12Cette approche permet notamment de rendre compte de l’idéal de singularité qui caractérise désormais le rapport des individus à leurs corps (dans la sphère occidentale, faut-il le préciser). La définition de soi s’affranchissant de l’assignation immémoriale à la binarité, chacun.e se trouve doté.e d’une capacité d’auto-engendrement autorisant à se définir librement selon une logique d’intégration, de réinterprétation ou de subversion des normes et sommations sociales. Pour saisir l’inédit de cette liberté corporelle sous contraintes, il faut prendre au sérieux la sexuation des corps dans toutes ses expressions, des plus inédites aux plus conformes.
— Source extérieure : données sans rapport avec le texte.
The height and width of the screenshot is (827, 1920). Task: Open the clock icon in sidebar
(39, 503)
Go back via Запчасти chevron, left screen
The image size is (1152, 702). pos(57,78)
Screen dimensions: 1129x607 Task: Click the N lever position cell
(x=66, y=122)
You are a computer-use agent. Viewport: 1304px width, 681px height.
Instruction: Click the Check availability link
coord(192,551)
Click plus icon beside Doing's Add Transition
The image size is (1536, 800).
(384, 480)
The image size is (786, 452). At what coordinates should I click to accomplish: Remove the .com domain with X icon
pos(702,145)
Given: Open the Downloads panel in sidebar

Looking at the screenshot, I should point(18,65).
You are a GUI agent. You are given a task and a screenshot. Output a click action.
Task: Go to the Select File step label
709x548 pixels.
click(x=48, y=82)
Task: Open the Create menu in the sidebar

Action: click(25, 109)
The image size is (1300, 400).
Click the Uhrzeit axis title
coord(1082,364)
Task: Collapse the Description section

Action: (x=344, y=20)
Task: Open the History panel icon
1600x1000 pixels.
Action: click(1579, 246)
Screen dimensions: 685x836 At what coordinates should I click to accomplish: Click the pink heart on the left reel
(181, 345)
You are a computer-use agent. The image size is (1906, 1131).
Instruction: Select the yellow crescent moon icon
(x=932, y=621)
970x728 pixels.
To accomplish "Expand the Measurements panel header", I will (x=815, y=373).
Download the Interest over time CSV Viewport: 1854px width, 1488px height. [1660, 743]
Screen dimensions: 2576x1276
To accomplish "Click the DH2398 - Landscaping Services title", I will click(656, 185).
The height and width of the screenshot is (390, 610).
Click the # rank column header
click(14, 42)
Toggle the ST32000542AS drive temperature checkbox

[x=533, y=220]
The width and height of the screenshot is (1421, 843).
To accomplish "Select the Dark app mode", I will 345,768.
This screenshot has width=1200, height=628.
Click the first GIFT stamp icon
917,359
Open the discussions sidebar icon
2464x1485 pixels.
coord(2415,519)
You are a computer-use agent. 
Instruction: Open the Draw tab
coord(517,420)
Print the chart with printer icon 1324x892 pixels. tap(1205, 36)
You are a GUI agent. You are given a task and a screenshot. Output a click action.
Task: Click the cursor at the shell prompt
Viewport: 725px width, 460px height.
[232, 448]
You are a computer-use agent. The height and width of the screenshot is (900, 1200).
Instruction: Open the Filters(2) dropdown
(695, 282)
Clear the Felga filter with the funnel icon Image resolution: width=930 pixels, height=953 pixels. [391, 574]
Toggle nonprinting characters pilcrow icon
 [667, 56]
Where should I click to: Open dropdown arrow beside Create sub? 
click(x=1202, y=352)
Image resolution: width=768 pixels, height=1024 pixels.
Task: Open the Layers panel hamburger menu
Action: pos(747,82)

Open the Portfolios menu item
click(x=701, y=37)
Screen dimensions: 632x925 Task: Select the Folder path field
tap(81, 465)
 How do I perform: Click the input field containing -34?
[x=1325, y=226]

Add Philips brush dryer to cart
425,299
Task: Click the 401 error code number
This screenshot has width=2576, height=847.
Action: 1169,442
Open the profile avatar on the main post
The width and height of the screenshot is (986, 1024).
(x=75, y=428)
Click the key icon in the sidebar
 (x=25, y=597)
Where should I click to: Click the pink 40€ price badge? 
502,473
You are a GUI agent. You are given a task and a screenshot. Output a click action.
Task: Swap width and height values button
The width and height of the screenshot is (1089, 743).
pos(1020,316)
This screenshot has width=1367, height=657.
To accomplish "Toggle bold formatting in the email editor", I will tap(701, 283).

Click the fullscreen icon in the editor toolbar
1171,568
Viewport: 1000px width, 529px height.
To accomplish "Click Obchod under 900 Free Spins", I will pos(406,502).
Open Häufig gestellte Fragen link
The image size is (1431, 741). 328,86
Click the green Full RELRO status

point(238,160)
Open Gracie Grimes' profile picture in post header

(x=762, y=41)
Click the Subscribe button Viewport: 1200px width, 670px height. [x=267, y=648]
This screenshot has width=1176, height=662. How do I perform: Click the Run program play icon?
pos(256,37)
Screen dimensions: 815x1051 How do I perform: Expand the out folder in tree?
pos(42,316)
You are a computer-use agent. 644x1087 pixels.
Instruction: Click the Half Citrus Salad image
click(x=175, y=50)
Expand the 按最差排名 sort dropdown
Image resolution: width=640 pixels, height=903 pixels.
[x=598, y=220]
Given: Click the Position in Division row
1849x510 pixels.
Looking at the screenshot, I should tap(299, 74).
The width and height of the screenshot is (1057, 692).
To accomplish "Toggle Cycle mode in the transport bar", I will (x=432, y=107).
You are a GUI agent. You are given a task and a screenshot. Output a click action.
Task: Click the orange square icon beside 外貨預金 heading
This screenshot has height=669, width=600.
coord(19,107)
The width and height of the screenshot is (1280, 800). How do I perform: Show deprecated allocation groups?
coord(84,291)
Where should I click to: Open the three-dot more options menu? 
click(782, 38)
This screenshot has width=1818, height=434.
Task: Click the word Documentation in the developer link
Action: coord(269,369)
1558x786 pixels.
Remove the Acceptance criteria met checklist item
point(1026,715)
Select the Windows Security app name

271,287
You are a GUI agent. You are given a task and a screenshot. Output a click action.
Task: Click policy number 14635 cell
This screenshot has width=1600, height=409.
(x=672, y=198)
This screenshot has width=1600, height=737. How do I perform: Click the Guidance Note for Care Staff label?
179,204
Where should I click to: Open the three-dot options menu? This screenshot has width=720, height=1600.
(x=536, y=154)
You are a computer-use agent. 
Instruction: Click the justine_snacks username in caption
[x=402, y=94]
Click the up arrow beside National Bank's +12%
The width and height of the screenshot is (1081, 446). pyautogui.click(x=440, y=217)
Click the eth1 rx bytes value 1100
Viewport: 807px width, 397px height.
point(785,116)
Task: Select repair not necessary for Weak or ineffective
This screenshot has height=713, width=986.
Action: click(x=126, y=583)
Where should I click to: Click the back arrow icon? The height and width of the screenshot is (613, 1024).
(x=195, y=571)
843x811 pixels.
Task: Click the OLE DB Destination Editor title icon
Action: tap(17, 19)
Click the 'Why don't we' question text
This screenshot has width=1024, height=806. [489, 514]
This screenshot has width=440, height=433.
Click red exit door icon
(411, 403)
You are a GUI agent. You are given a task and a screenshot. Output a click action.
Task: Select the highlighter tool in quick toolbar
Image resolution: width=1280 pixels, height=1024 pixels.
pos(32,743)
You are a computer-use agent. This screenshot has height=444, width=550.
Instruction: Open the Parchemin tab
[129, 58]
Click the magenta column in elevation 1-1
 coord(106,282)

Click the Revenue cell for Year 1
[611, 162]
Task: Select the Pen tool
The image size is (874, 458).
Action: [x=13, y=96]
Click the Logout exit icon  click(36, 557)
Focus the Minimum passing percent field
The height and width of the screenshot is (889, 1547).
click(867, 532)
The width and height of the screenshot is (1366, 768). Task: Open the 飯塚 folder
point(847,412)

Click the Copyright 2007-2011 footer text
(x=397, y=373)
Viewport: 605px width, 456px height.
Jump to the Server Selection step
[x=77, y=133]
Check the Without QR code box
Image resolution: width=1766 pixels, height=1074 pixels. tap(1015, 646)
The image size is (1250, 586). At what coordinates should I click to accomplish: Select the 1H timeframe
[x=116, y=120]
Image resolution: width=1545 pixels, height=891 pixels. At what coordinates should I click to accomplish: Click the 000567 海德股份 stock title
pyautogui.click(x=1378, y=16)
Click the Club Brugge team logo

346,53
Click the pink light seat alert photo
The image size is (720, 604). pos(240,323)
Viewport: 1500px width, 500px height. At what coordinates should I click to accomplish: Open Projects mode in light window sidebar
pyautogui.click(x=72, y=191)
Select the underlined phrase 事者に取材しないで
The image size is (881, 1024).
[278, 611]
C’est sans doute parce que je m’intéresse à ces dernières qu’Anne Verjus me fait le procès d’un éloge de la « nature féminine » et qu’elle m’attribue cette étrange interprétation d’un féminisme légitimant le « retour à l’ordre des choses ». Stupéfiant renversement qui voit ma révolution se transformer en réaction… Je le redis donc comme je le pense : la lutte et la pensée féministes ont enclenché une dynamique irrésistible d’émancipation et d’égalisation qui annonce un monde si nouveau que nous peinons à en dessiner les contours, et cette nouveauté est telle qu’elle exclut toute marche arrière. Il faudra me croire sur parole mais il se trouve que je m’en réjouis.